'''

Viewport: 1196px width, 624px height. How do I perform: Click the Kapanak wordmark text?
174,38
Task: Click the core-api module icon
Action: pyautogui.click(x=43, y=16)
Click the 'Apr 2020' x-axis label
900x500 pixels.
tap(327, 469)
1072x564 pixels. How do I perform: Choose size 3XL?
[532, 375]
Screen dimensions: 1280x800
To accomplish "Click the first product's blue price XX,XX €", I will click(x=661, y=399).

'''
'''

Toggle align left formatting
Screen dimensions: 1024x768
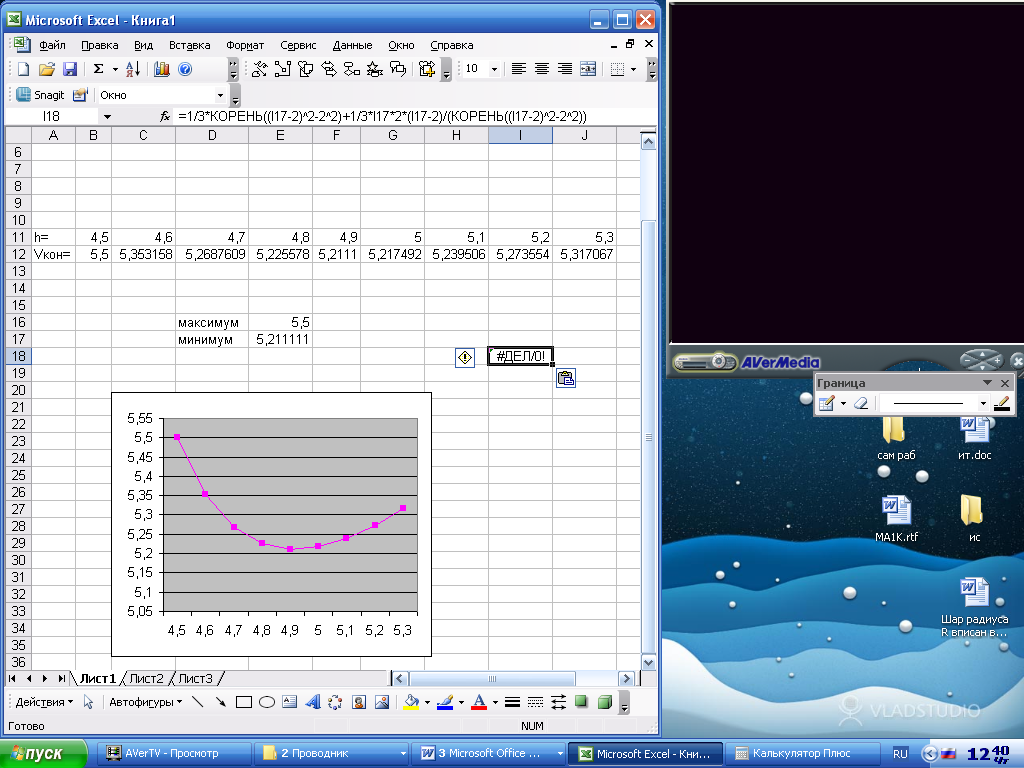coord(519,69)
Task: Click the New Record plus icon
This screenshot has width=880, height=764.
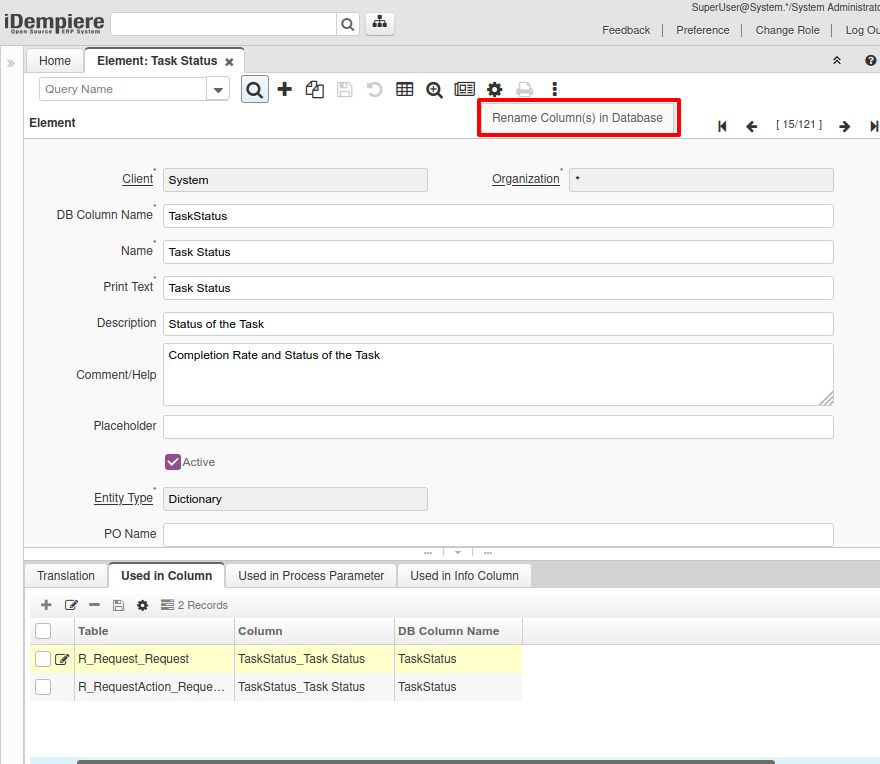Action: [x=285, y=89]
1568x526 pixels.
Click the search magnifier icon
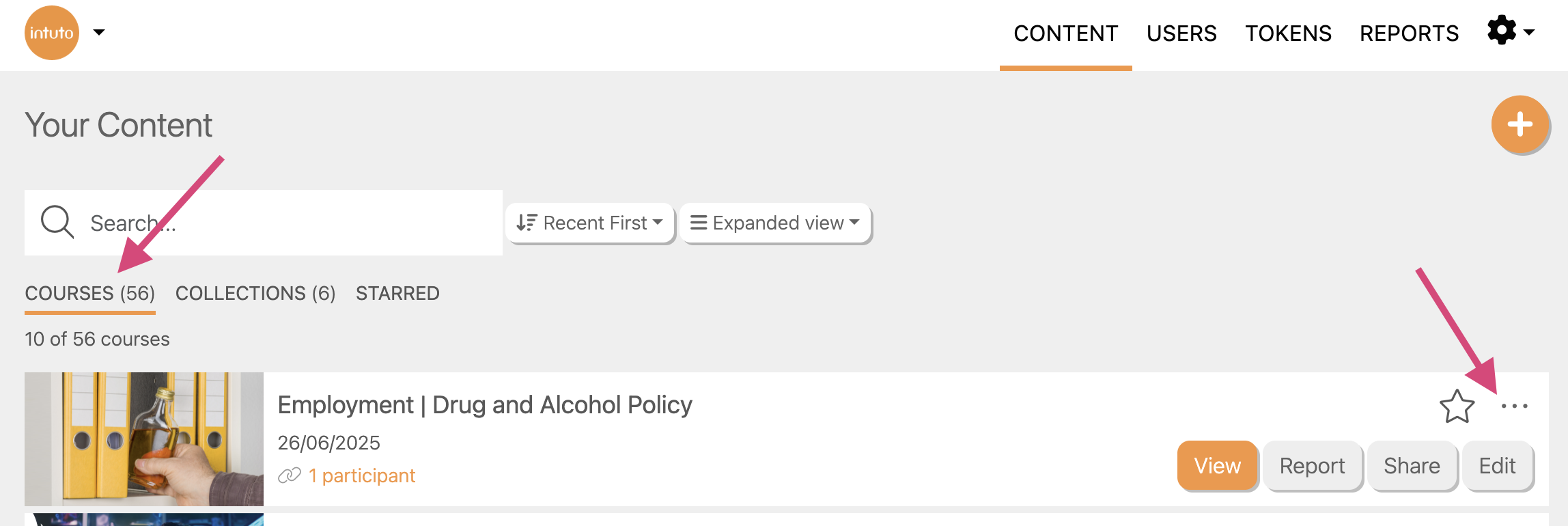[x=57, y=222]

'''
'''

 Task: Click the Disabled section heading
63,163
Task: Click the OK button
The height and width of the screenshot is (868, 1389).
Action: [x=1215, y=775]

'''

▶ [The problem]
After locating the line with "Viewport: 1196px width, 624px" in the material above, return it and each line after it exactly, ending at the line with "Screen dimensions: 1280x800".

▶ [Exercise solution]
Viewport: 1196px width, 624px height. How do I perform: Click the Kapanak wordmark text?
174,38
Task: Click the core-api module icon
Action: pyautogui.click(x=43, y=16)
Click the 'Apr 2020' x-axis label
900x500 pixels.
tap(327, 469)
1072x564 pixels. How do I perform: Choose size 3XL?
[532, 375]
Screen dimensions: 1280x800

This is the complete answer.